Caterina Rizzo
Caterina Rizzo

«In attesa della presa di posizione congiunta anche da parte delle amministrazioni locali, noi siamo qui e la nostra crociata è già iniziata. Ora le Istituzioni del territorio devono fare la propria parte». Lo ha dichiarato Caterina Rizzo, portavoce dei familiari dei piccoli pazienti del Centro di Cardiochirurgia pediatrica di Taormina. Questa donna di rara caparbietà è diventata il simbolo della battaglia contro la prevista chiusura del “Bambino Gesù” attualmente ubicato all’interno del presidio ospedaliero “San Vincenzo” di contrada Sirina.

La disperazione dei genitori. «Se la Regione non rinnoverà la convenzione che scade il 10 giugno – afferma Caterina Rizzo -, giorno 11 giugno, nel malaugurato caso ci sia un’ emergenza/urgenza, dove porteremo i nostri figli? A tutti i piccoli pazienti ricoverati in Tic cosa diremo, anzi cosa dirà la politica regionale? “Scusa ma la convenzione è scaduta, devo staccarti le pompe e i cateteri e ti sbatto in strada”». «Ma prima di dire o fare – conclude Rizzo – i signori politici ci hanno garantito per caso un presidio dove saranno in grado di affrontare e capire le problematiche di un cardiopatico congenito?».

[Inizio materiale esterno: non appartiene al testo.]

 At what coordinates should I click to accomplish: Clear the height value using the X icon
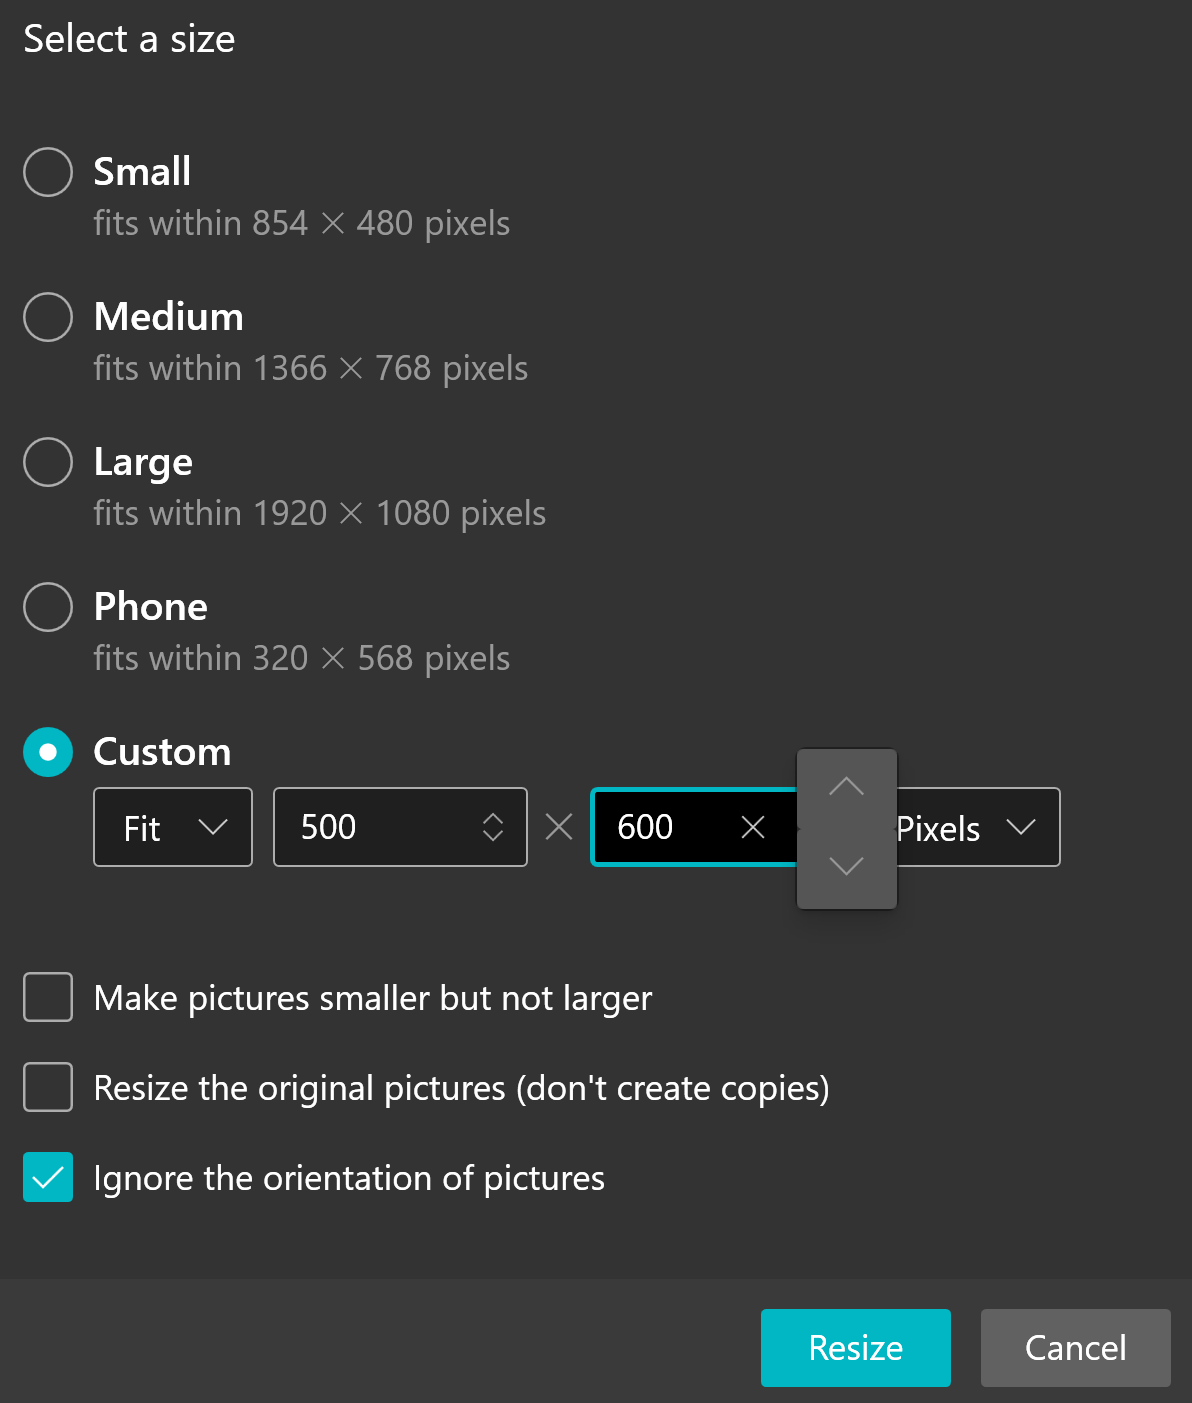pos(753,827)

La lettera alle istituzioni. Altri cittadini si schierano sulla stessa posizione di Caterina Rizzo. E’ il caso del signor Lucio Paone, che ha così inviato una nota ai vertici della Regione.«Spett. Presidente della Regione Sicilia, nella persona di Rosario Crocetta, Spett Presidente dell’Assemblea Regionale Siciliana XVI Legislatura, nella persona di Giovanni Ardizzone, Spett. Assessore regionale della Salute, nella persona di Baldassare Gucciardi, Spett Commissione di indagine sulla Sanità convenzionata in Sicilia, volete cortesemente relazionare sulle motivazioni che inducono allo stato di incertezza sul futuro del Centro di Cardiochirurgia Pediatrica dell’ospedale San Vincenzo di Taormina, testimoniato da tanti come eccellenza indiscutibile. Siamo oltre 250 cittadini siciliani curiosi di conoscere le motivazioni dettagliate, sintetiche ed esaustive direttamente dalle persone responsabili del servizio. Restando in attesa dei chiarimenti chiesti cogliamo l’occasione per porgere buon lavoro e cordiali saluti. Duecentocinquanta siciliani».